There is an avalanche of sidelong glances. Everyone looks at everyone else rather than meeting Greaves’ eyes (although catching that skittering gaze is a difficult feat at the best of times). The plain fact of the matter is that Greaves does not merit a vote because he’s just a child. He is only here at all because Dr. Khan forced him onto the roster by delivering an ultimatum. All of this is self-evident. But apparently it’s not self-evident to Greaves himself.
“Wow,” Phillips says, summing up the general sentiment. Nobody else says anything at all. They are all waiting for the colonel to find some diplomatic way of telling Greaves to sit down and be still.
“You’re right, Stephen,” Carlisle says gravely. “I did say that I would only yield to a unanimous verdict. And I appreciate your support. But the two of us together don’t make a consensus. I think the majority has spoken.”

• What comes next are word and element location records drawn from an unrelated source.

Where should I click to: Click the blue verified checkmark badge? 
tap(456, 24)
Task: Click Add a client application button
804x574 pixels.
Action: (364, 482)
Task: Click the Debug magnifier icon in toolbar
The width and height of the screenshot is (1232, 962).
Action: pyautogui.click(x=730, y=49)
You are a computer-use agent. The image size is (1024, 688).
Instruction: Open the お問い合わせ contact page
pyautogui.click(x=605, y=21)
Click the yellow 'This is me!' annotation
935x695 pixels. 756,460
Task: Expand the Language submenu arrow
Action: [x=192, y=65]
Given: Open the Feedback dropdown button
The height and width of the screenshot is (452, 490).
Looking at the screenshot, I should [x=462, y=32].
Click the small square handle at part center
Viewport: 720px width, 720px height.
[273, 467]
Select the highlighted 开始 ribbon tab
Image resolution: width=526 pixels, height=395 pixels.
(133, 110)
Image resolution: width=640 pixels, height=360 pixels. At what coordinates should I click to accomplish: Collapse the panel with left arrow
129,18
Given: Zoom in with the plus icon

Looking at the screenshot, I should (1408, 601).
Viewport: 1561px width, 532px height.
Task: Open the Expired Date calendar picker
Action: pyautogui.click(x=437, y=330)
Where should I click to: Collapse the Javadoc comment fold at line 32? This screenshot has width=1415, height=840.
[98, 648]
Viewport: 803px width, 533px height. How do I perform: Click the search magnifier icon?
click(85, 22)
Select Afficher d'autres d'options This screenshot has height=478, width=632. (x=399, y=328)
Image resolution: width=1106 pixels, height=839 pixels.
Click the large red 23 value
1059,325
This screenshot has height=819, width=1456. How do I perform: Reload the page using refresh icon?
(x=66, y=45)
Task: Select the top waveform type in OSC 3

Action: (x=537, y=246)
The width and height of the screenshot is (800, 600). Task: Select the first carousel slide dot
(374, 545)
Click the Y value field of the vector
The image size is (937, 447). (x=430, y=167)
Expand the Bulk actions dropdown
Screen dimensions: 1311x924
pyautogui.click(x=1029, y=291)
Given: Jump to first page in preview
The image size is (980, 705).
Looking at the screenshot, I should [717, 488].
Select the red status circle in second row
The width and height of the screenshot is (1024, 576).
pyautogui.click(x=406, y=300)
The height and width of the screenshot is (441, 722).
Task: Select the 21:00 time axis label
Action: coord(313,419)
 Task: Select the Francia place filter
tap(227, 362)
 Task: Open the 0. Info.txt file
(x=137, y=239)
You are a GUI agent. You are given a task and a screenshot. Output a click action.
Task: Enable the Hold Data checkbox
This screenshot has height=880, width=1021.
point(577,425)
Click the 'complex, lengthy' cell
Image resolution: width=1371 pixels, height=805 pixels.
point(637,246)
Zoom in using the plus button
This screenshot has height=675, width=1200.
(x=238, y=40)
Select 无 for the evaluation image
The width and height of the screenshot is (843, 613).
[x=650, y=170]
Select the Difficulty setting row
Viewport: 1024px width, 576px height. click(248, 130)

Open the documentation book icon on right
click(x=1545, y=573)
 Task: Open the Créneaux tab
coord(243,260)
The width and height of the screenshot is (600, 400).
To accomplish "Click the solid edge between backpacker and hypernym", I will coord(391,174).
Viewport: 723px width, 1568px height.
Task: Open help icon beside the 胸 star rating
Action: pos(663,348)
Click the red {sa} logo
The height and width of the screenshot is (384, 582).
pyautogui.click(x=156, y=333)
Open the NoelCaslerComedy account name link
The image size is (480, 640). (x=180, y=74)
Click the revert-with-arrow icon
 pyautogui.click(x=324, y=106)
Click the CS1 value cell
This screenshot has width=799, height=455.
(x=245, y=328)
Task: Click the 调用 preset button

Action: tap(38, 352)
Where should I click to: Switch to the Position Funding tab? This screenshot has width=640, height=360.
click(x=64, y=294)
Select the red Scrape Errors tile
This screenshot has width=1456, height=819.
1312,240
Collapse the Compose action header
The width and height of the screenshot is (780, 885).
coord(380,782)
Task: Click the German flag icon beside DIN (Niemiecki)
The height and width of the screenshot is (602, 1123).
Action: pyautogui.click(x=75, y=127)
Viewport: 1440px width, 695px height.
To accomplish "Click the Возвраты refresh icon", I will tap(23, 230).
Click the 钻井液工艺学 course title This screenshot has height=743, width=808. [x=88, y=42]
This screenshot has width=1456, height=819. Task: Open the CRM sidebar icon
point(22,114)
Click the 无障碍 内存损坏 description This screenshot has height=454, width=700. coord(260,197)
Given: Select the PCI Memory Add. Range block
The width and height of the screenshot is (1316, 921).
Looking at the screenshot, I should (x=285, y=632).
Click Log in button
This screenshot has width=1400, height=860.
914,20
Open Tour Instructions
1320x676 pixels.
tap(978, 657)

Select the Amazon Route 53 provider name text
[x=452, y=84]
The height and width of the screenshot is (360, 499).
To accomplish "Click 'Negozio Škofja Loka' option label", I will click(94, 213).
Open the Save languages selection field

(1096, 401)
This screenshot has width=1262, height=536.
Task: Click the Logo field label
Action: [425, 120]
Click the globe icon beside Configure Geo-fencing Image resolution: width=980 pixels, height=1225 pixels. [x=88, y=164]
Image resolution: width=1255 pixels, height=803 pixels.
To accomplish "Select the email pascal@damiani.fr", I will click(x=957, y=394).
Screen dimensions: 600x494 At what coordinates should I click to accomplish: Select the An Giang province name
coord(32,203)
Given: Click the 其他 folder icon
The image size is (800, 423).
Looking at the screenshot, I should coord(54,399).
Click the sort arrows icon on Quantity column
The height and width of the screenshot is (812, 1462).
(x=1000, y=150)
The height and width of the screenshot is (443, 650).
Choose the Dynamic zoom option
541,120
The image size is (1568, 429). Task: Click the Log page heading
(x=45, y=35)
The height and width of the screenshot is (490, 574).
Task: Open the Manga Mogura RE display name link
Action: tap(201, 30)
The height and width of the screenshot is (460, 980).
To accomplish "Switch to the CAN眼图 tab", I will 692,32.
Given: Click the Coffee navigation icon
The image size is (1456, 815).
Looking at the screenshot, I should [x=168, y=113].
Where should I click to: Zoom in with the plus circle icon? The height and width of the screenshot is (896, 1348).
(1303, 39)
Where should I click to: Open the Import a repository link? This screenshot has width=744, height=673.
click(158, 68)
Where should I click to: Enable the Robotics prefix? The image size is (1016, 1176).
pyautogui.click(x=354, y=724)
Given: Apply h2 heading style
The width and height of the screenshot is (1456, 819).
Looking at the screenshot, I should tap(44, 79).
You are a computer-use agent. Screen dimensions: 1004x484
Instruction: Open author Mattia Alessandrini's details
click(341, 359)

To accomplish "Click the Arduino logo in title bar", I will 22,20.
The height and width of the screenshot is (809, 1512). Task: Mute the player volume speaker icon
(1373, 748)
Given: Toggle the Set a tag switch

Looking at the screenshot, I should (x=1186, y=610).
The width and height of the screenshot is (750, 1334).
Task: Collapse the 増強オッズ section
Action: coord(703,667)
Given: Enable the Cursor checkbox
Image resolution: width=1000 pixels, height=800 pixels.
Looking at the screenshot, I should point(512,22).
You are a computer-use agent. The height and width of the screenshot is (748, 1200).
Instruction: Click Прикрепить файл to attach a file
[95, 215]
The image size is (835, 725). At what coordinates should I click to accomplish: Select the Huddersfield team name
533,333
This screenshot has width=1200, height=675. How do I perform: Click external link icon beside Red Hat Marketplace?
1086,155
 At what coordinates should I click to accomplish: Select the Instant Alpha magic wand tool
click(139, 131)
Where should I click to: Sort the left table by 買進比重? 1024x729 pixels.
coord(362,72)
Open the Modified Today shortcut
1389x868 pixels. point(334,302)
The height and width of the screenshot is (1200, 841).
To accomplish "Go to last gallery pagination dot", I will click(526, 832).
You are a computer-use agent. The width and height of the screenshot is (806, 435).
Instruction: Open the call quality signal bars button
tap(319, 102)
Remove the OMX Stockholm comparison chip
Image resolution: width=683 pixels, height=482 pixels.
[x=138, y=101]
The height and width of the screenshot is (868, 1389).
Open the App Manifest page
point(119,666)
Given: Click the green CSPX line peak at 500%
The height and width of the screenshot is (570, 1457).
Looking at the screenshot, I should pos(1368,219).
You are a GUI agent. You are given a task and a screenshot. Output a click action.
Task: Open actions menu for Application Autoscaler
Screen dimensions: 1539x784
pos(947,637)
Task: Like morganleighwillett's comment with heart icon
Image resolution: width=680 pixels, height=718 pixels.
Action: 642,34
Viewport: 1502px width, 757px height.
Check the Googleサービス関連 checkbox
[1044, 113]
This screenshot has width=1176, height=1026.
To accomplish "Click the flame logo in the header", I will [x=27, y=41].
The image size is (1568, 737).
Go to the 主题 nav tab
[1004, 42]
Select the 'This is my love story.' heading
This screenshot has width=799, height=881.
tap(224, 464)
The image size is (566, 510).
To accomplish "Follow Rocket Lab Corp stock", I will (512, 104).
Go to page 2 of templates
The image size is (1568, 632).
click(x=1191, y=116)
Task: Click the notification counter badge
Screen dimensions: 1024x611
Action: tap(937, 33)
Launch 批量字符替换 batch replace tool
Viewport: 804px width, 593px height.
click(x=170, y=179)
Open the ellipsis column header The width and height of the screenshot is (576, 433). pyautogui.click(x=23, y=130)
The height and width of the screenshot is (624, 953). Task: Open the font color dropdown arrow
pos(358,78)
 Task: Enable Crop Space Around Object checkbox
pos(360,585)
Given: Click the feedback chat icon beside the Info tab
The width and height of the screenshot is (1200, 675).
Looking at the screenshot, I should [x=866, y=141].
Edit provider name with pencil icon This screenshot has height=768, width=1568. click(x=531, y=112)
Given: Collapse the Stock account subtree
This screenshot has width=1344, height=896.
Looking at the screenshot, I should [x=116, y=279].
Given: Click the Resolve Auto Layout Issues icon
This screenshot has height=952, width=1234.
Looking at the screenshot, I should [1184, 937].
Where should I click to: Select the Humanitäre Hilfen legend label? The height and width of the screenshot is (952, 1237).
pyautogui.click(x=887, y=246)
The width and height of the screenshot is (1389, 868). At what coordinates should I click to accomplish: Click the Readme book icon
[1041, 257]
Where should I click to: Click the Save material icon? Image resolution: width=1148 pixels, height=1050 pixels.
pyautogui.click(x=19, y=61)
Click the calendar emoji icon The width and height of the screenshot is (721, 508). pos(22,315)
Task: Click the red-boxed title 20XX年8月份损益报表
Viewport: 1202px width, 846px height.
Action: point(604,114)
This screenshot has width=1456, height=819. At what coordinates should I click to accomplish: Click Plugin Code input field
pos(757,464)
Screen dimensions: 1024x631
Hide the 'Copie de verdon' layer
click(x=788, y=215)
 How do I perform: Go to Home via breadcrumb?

Greaves is not deterred, although it’s clearly costing him a considerable effort to speak up in public like this. His face has gone red. His breath is uneven. “I have a report,” he says. “I want to make a report. It’s relevant to your decision.”
Fournier is embarrassed for him. It seems as though everybody else is, too. They wait in silence for a few moments, then a few moments more. Greaves can’t get the words out, though his throat works hard to make a sound. It’s like he’s trying to regurgitate something big and angular that’s stuck in his gullet.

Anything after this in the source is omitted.